Alıştırma Metni:
__________
- Servetifünun topluluğuna katıldıktan sonra bireysel konuları işlemiştir.
- 1908'den sonra ise toplumsal konuları işlemiş, "toplum için sanat" anlayışını benimsemiştir.
- İtilaf Devletleri tarafından İstanbul'un işgal edilmesi üzerine "Kara Bir Gün" adlı yazısının yayımlanmasından dolayı Malta'ya sürülmüştür. (Burada okuyabilirsiniz.)
- Daüssıla şiirinde milli duyguları ve ıstırapları anlatmıştır.
- Malta'da sürgündeyken yazdığı "vatan" konulu şiirleriyle ünlenmiştir.
- Şiirlerinde Namık Kemal'i örnek alan sanatçı, toplumcu bir anlayışa sahiptir.
- Eserlerinde vatan, millet, hürriyet konularını işlemiştir.
Şiir: Gizli Figanlar, Batarya ile Ateş (şiir/nesir), Firak-ı Irak, Malta Geceleri
Monografi: Namık Kemal, Mehmet Akif, Fuzuli
Makale: Çal Çoban Çal, Tarihin Yılan Hikayesi
Çıkacak bir kapı kalmadığında bir hak arama yöntemi olarak biliriz düelloyu. Eski zamanlarda oldukça rağbet edilen düello, edebiyat hayatına da damga vurmuştur. Türk edebiyatında düelloyla ilk olarak Namık Kemal tanışır. O zamanlar düello camiada ''mübareze-i müteferride'' adıyla anılır.
__________
Veriler:

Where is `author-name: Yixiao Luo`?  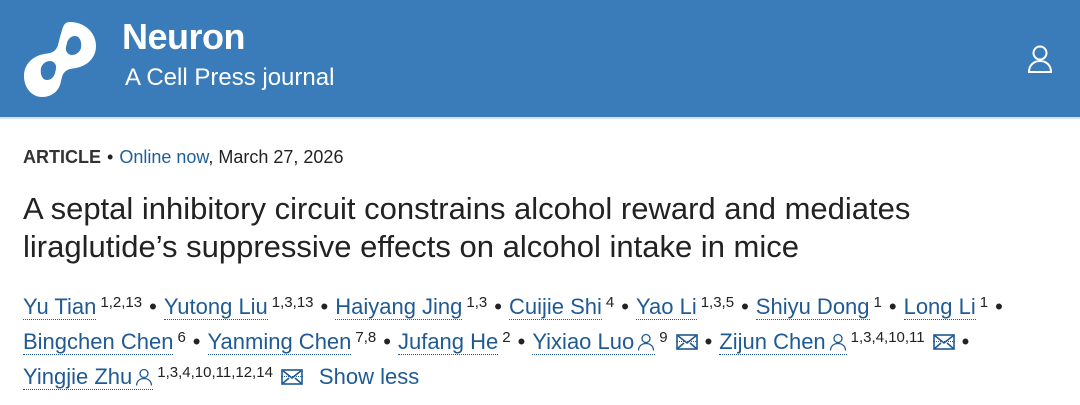 author-name: Yixiao Luo is located at coordinates (594, 340).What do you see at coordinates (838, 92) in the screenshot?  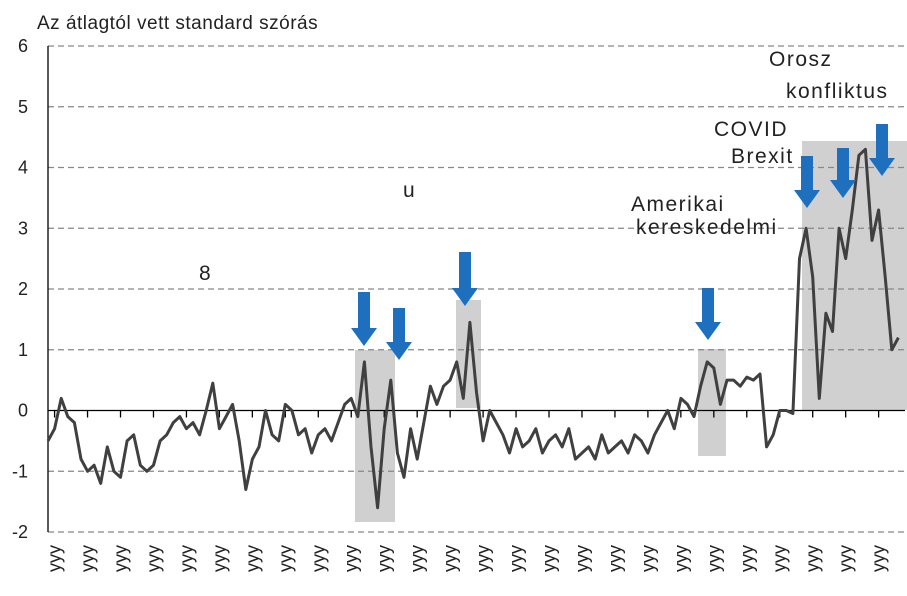 I see `annotation: konfliktus` at bounding box center [838, 92]. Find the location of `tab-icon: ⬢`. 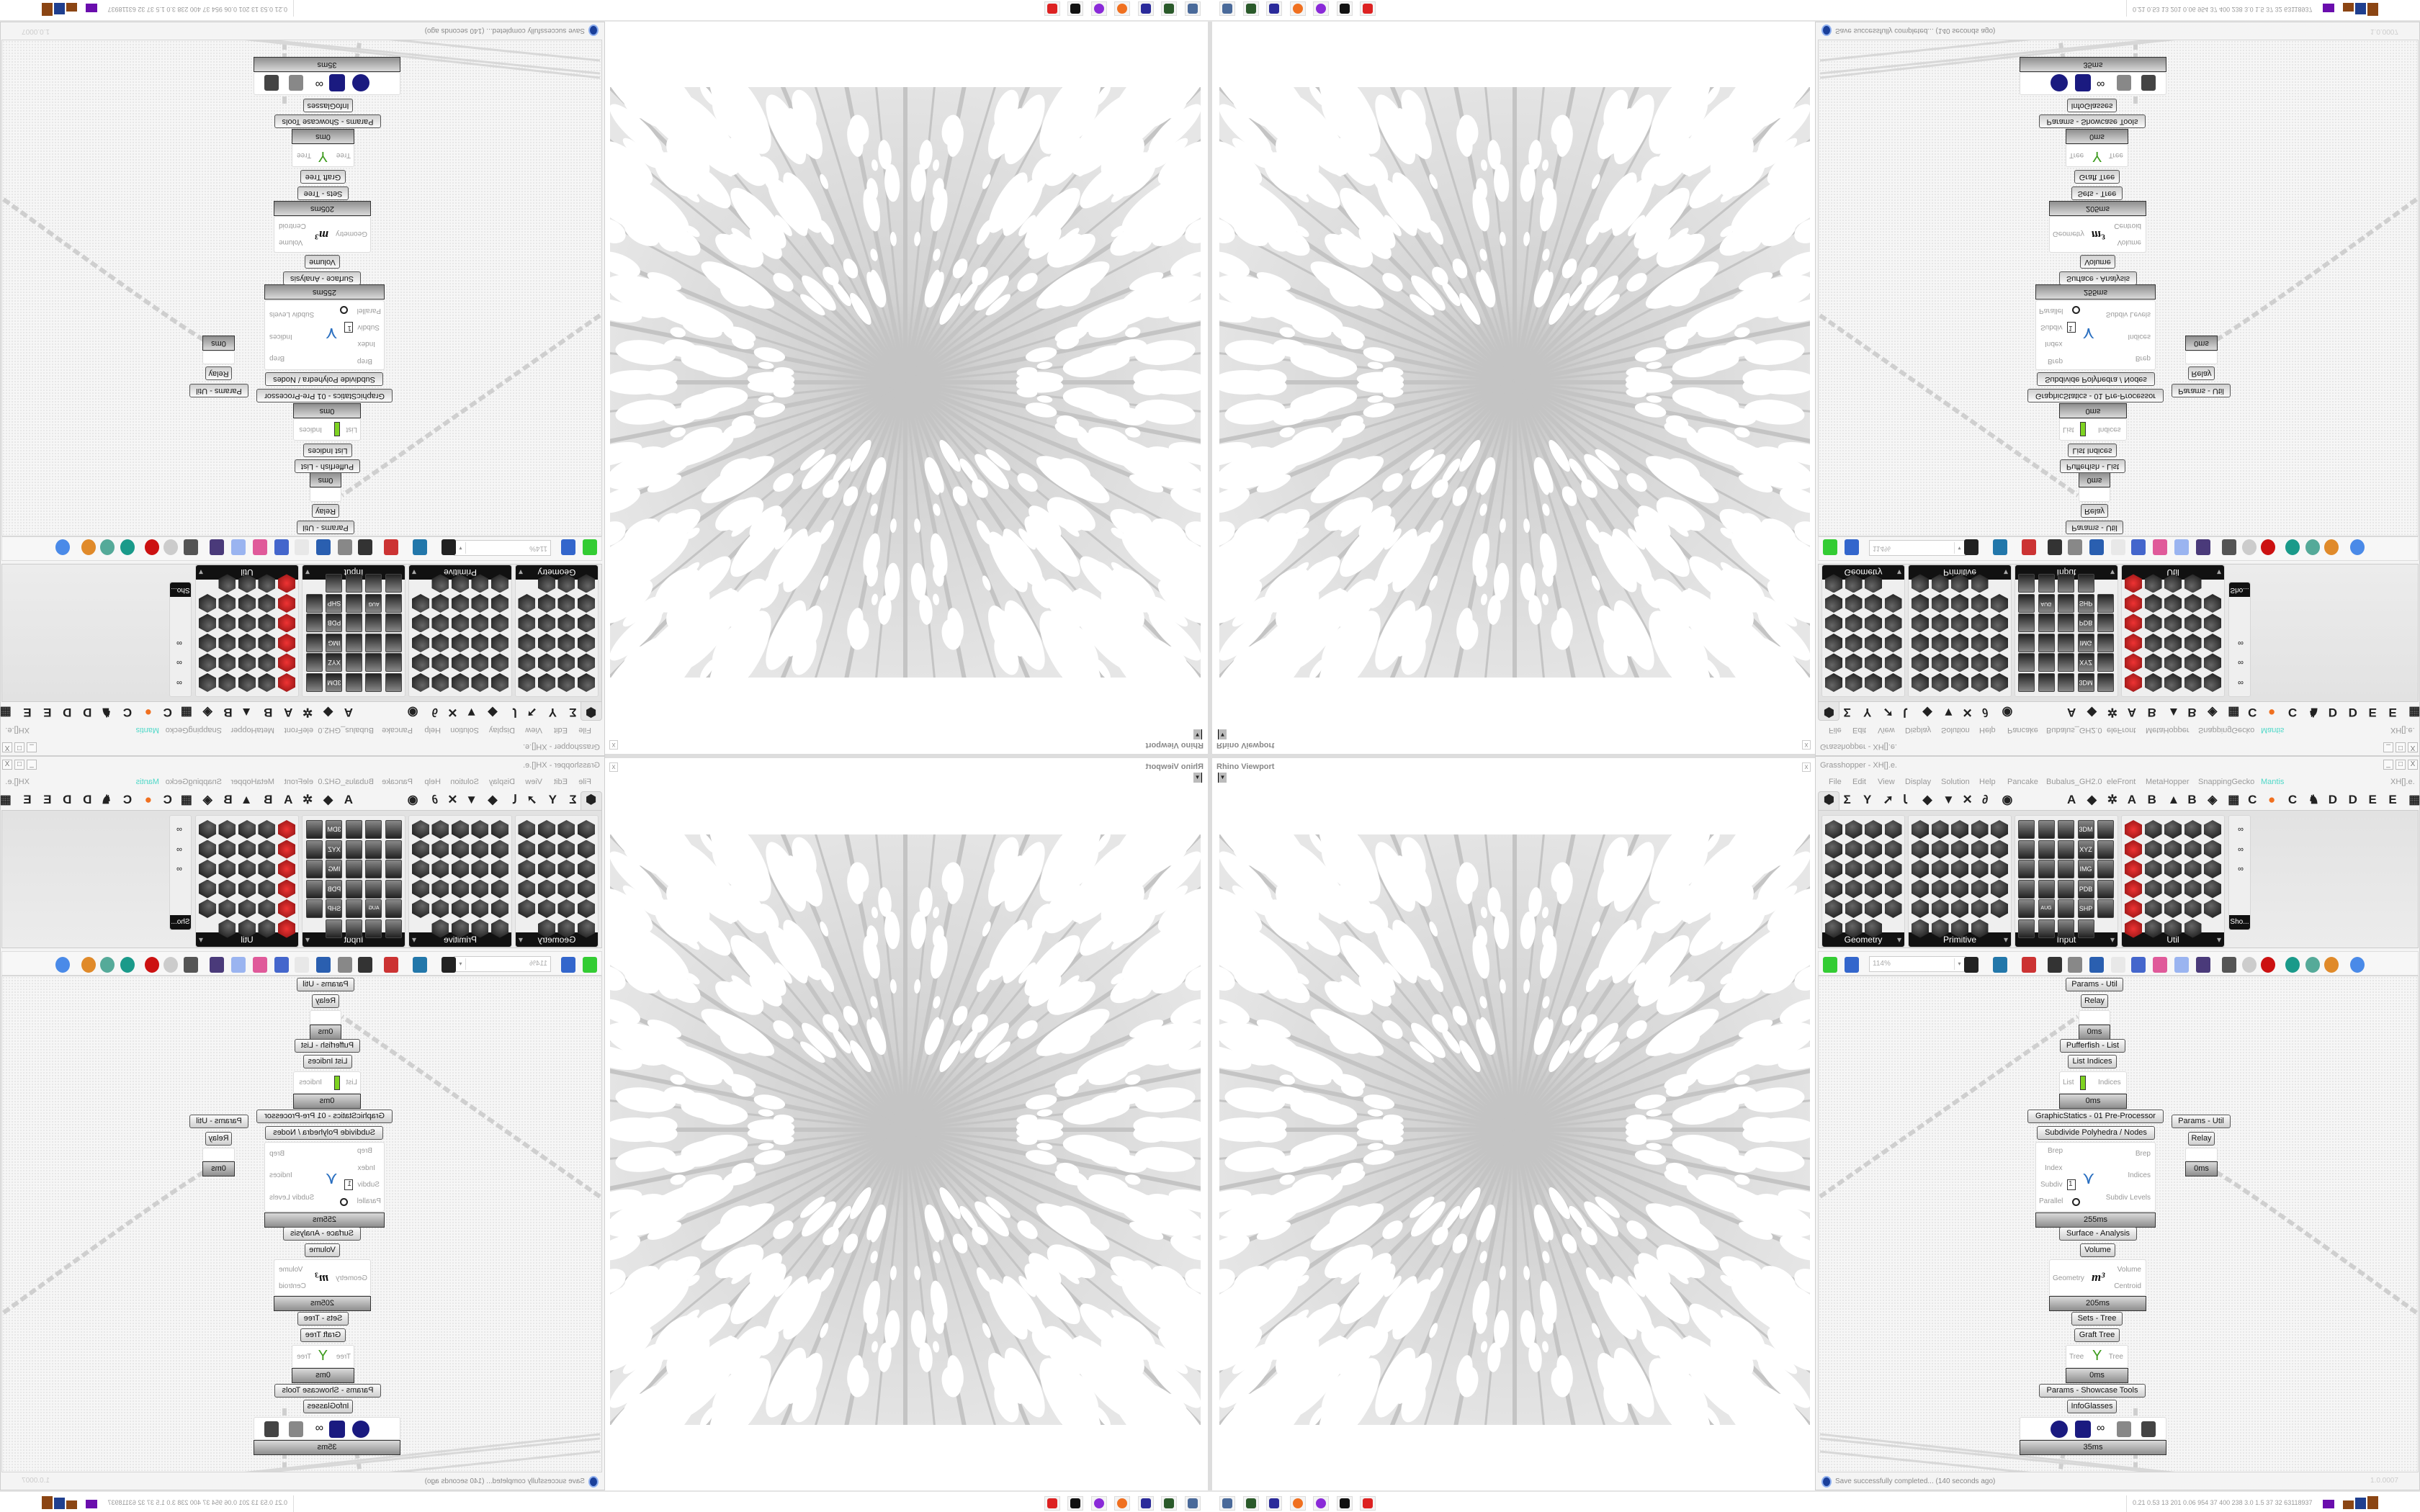

tab-icon: ⬢ is located at coordinates (591, 799).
__________
Görev: Alıştırma metnindeki "Çıkacak bir kapı kalmadığında" diye başlayan paragrafı, ana bilgilerini koruyarak daha kısa biçimde yeniden yazınız. Bu verilere çalışmada ihtiyaç yoktur.

Görevin Cevabı: Düello, çıkar yol kalmayınca başvurulan bir hak arama yoludur. Eskiden çok rağbet gören düello edebiyatı da etkilemiştir. Türk edebiyatında onunla ilk tanışan Namık Kemal'dir; o dönemde camiada ''mübareze-i müteferride'' diye anılırdı.